(Saved data entries)
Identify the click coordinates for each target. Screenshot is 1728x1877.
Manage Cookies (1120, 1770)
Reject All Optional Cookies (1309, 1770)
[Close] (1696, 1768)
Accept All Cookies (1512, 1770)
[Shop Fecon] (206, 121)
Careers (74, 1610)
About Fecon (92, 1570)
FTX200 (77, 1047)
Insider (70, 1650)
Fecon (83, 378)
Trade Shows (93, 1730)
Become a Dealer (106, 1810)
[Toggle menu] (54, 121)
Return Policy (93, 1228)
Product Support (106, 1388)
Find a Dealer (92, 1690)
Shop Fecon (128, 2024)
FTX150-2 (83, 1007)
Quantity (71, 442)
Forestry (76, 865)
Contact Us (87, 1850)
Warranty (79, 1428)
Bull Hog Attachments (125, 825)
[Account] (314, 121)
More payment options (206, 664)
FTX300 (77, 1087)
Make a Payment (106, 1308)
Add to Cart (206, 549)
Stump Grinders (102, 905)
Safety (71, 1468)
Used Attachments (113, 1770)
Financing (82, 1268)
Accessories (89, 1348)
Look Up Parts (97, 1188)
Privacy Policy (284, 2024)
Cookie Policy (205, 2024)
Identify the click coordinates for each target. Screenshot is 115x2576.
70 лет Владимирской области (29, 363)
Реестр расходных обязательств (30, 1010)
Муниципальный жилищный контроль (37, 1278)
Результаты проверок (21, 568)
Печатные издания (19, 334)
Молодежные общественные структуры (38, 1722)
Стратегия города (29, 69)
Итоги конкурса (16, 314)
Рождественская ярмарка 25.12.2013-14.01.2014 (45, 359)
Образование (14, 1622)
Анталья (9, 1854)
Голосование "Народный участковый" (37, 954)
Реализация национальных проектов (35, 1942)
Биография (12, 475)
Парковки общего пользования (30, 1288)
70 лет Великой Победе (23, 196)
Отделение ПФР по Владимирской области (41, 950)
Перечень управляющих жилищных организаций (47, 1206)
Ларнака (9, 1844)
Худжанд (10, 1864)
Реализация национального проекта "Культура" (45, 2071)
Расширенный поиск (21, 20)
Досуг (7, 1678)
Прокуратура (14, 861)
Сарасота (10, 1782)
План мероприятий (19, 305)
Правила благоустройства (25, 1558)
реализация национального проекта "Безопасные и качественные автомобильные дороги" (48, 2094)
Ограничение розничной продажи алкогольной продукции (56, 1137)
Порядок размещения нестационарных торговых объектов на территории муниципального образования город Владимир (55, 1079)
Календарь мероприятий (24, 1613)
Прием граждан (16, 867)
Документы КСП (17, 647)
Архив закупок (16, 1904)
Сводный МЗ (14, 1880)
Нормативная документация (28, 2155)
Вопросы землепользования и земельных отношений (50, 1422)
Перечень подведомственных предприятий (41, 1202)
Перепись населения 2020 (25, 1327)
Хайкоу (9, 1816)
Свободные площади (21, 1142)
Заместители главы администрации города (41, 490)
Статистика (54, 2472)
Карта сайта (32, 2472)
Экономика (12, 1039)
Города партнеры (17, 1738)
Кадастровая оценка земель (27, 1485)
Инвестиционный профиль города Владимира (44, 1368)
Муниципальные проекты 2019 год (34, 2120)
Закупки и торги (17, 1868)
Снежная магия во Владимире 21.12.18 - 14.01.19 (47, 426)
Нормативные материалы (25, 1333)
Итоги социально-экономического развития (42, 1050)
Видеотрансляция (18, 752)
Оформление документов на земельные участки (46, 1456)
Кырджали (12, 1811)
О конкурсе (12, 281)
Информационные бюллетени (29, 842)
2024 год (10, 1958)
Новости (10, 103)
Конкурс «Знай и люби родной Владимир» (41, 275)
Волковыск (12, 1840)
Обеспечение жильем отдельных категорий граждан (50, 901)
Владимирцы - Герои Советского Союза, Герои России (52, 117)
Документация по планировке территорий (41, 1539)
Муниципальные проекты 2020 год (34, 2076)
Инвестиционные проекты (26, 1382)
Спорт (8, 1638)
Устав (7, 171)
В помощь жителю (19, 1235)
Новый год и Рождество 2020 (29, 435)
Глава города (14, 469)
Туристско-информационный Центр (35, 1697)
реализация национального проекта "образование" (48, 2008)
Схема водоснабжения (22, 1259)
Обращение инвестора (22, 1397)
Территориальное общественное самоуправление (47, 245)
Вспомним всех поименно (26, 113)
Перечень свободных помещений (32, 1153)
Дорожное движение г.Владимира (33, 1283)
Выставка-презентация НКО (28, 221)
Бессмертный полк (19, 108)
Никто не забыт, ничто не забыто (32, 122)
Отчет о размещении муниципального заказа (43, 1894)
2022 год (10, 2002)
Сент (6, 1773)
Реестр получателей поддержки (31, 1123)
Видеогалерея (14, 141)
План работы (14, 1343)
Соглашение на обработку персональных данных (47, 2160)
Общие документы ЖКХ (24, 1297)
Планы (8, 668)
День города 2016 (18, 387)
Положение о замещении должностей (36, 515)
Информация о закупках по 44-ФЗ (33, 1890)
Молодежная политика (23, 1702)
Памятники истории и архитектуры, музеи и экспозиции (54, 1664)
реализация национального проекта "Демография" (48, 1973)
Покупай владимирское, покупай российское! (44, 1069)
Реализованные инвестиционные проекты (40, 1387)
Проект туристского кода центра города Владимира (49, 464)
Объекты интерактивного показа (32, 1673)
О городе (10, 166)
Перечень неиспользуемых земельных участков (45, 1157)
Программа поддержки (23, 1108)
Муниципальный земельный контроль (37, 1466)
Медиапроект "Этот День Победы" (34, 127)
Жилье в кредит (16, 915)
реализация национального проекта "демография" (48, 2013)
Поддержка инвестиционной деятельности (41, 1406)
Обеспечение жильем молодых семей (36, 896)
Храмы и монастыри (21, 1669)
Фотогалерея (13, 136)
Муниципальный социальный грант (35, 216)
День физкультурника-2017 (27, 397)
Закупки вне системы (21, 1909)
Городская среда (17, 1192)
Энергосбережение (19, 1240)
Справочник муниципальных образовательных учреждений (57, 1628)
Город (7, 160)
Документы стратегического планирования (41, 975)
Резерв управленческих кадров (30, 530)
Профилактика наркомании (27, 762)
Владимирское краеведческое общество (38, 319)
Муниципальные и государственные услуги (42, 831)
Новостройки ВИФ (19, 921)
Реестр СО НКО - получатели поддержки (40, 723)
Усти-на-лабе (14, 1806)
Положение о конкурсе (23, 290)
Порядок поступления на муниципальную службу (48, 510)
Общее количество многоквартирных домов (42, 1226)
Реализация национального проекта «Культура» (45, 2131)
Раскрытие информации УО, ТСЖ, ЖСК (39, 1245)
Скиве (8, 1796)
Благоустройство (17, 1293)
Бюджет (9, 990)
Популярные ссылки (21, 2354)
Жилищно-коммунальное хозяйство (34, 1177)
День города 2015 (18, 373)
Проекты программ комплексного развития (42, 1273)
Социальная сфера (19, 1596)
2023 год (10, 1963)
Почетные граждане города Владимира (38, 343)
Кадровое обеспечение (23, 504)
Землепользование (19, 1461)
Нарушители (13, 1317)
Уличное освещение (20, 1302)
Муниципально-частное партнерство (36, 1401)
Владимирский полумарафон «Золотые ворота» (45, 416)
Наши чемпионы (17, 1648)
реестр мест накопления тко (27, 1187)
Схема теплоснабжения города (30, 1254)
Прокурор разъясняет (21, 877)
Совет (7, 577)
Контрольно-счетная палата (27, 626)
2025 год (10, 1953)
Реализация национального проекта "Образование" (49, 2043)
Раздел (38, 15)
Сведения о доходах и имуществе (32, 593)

:: Task objective ::
An exact copy of the lines above between the line holding "[Toggle menu] (54, 121)" and the line holding "Досуг (7, 1678)", inclusive, is the whole answer.

:: Written answer ::
[Toggle menu] (54, 121)
Return Policy (93, 1228)
Product Support (106, 1388)
Find a Dealer (92, 1690)
Shop Fecon (128, 2024)
FTX150-2 (83, 1007)
Quantity (71, 442)
Forestry (76, 865)
Contact Us (87, 1850)
Warranty (79, 1428)
Bull Hog Attachments (125, 825)
[Account] (314, 121)
More payment options (206, 664)
FTX300 (77, 1087)
Make a Payment (106, 1308)
Add to Cart (206, 549)
Stump Grinders (102, 905)
Safety (71, 1468)
Used Attachments (113, 1770)
Financing (82, 1268)
Accessories (89, 1348)
Look Up Parts (97, 1188)
Privacy Policy (284, 2024)
Cookie Policy (205, 2024)
Identify the click coordinates for each target. Screenshot is 115x2576.
70 лет Владимирской области (29, 363)
Реестр расходных обязательств (30, 1010)
Муниципальный жилищный контроль (37, 1278)
Результаты проверок (21, 568)
Печатные издания (19, 334)
Молодежные общественные структуры (38, 1722)
Стратегия города (29, 69)
Итоги конкурса (16, 314)
Рождественская ярмарка 25.12.2013-14.01.2014 (45, 359)
Образование (14, 1622)
Анталья (9, 1854)
Голосование "Народный участковый" (37, 954)
Реализация национальных проектов (35, 1942)
Биография (12, 475)
Парковки общего пользования (30, 1288)
70 лет Великой Победе (23, 196)
Отделение ПФР по Владимирской области (41, 950)
Перечень управляющих жилищных организаций (47, 1206)
Ларнака (9, 1844)
Худжанд (10, 1864)
Реализация национального проекта "Культура" (45, 2071)
Расширенный поиск (21, 20)
Досуг (7, 1678)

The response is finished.